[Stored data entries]
....

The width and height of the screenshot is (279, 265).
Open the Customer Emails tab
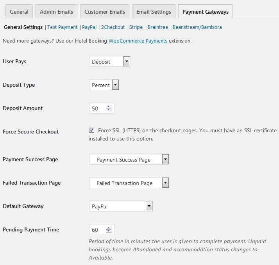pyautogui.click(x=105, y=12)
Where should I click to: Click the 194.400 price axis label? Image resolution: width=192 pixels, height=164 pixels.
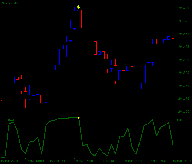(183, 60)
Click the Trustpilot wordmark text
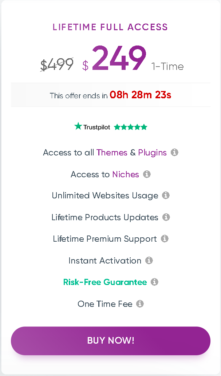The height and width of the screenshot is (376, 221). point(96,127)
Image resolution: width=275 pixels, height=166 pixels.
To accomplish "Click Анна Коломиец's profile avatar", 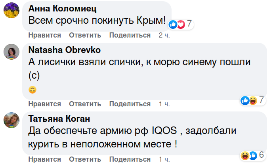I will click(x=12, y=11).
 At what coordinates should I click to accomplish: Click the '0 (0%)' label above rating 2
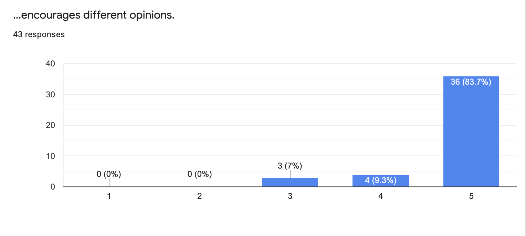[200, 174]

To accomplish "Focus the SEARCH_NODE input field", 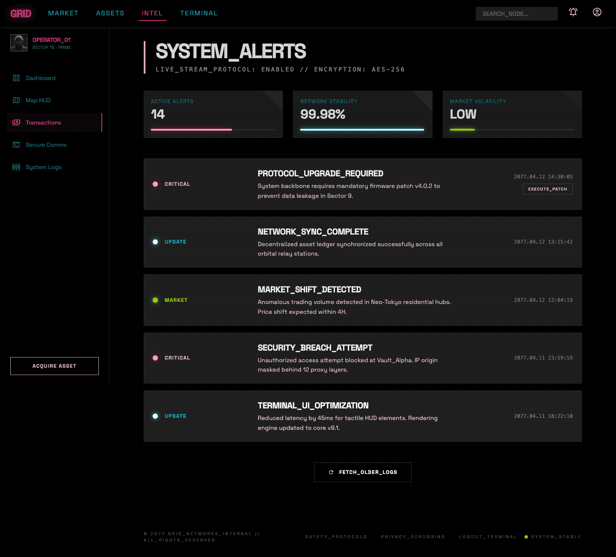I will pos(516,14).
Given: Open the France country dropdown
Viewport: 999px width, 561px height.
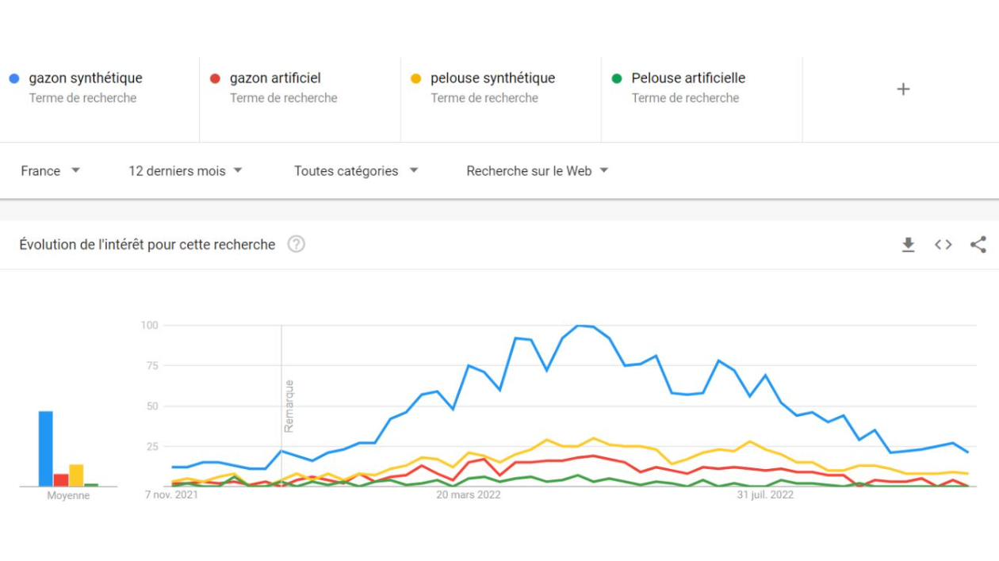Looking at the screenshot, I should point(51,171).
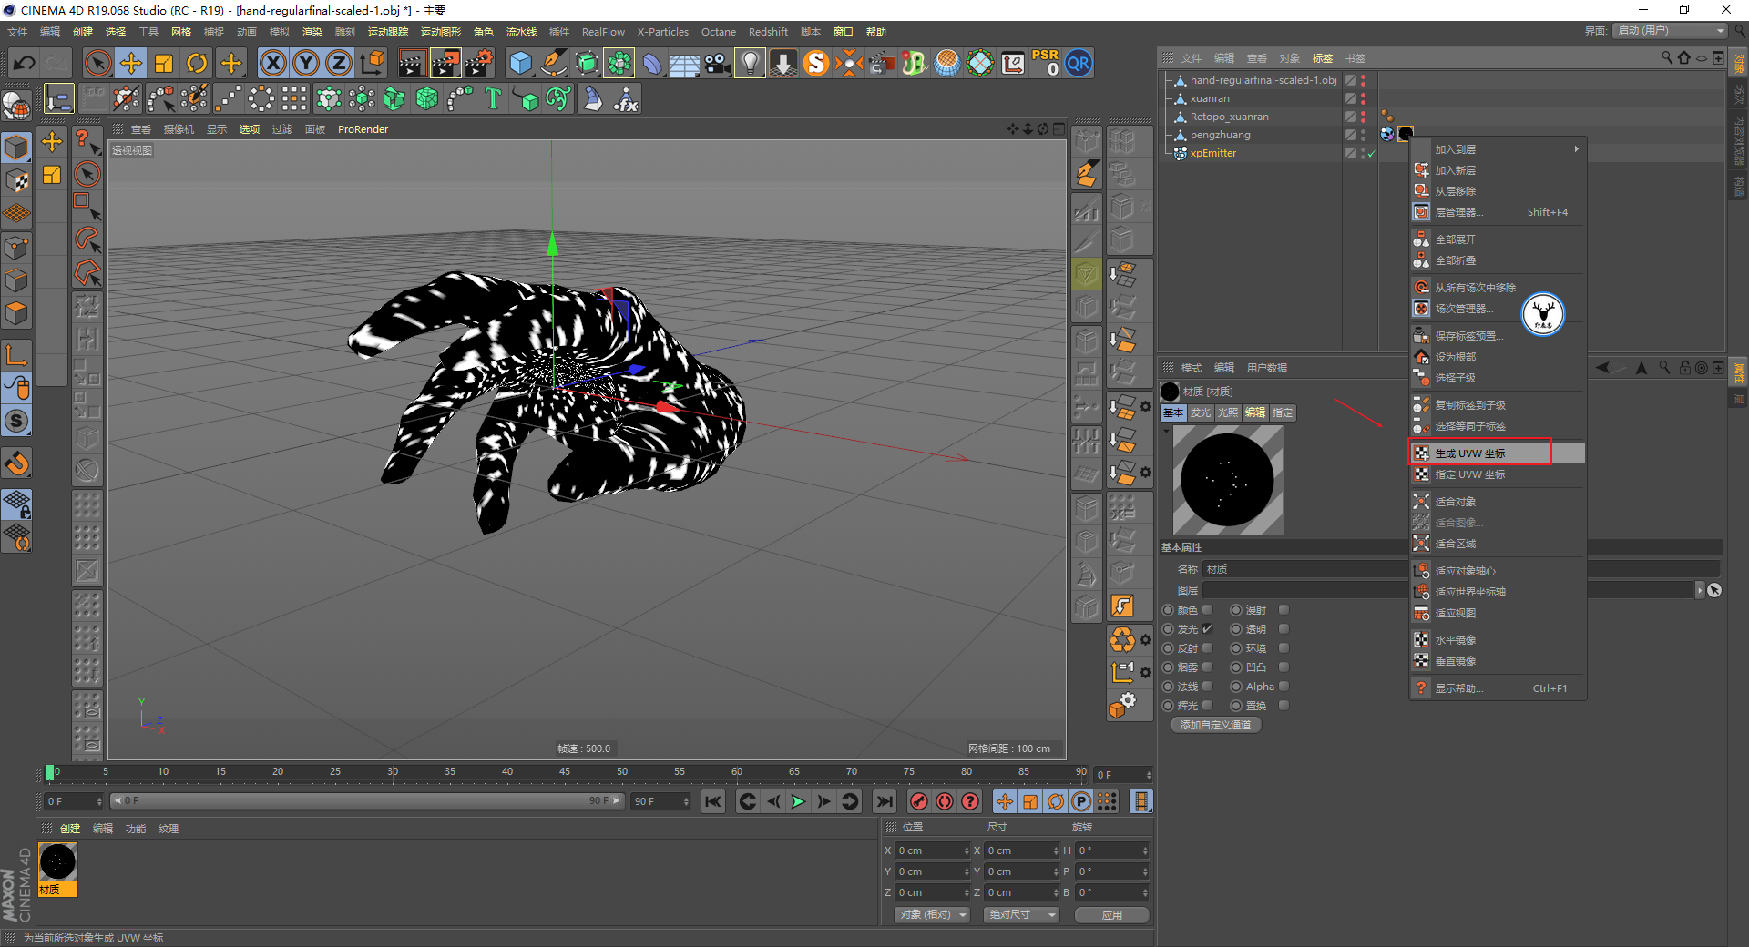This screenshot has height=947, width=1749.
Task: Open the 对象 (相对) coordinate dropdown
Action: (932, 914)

....

What you have to do:
Only the lines from the one containing "Given: Open the France country dropdown" through the final line of the data should be given again, exactly and without pictures.

Written solution:
Given: Open the France country dropdown
Viewport: 999px width, 561px height.
Looking at the screenshot, I should point(51,171).
This screenshot has height=947, width=1749.
Task: Open the 对象 (相对) coordinate dropdown
Action: (932, 914)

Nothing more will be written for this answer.